I am still having some troubles with this concept. The key paragraph in the r7rs standard is:
"Identifiers that appear in the template but are not pattern
variables or the identifier ellipsis are inserted into the output as literal identifiers. If a literal identifier is inserted as a
free identifier then it refers to the binding of that identifier
within whose scope the instance of syntax-rules appears.
If a literal identifier is inserted as a bound identifier then
it is in effect renamed to prevent inadvertent captures of
free identifiers."
By "bound identifier" am I right that it means any argument to a lambda, a top-level define or a syntax definition ie. define-syntax, let-syntax or let-rec-syntax? (I think I could handle internal defines with a trick at compile time converting them to lambdas.)
By "free identifier" does it mean any other identifier that presumably is defined beforehand with a "bound identifier" expression?
I wonder about the output of code like this:
(define x 42)
(define-syntax double syntax-rules ()
((_) ((lambda () (+ x x)))))
(set! x 3)
(double)
Should the result be 84 or 6?
What about this:
(define x 42)
(define-syntax double syntax-rules ()
((_) ((lambda () (+ x x)))))
(define (proc)
(define x 3)
(double))
(proc)
Am I right to suppose that since define-syntax occurs at top-level, all its free references refer to top-level variables that may or may not exist at the point of definition. So to avoid collisions with local variables at the point of use, we should rename the outputted free reference, say append a '%' to the name (and disallow the user to create symbols with % in them). As well as duplicate the reference to the top-level variable, this time with the % added.

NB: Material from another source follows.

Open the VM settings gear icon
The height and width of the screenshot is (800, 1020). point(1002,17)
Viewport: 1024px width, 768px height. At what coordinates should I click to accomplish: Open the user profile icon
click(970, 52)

If a macro is defined in some form of nested scope (with let-syntax or let-rec-syntax) this is even trickier if it refers to scoped variables. When there is a use of the macro it will have to expand these references to their form at point of definition of the macro rather than point of use. So I'm guessing the best way is expand it naturally and scan the result for lambdas, if it finds one, rename its arguments at point of definition, as the r7rs suggests. But what about references internal to this lambda, should we change these as well? This seems obvious but was not explicitly stated in the standard.
Also I'm still not sure whether it is best to have a separate expansion phase separate from the compiler, or to interweave expanding macros with compiling code.
Thanks, and excuse me if I've missed something obviously, relatively new to this.
Steve
In your first example, properly written:
(define x 42)
(define-syntax double
(syntax-rules ()
( (_) ((lambda () (+ x x))) ) ))
(set! x 3)
(double)
the only possibility is 6 as there is only one variable called x.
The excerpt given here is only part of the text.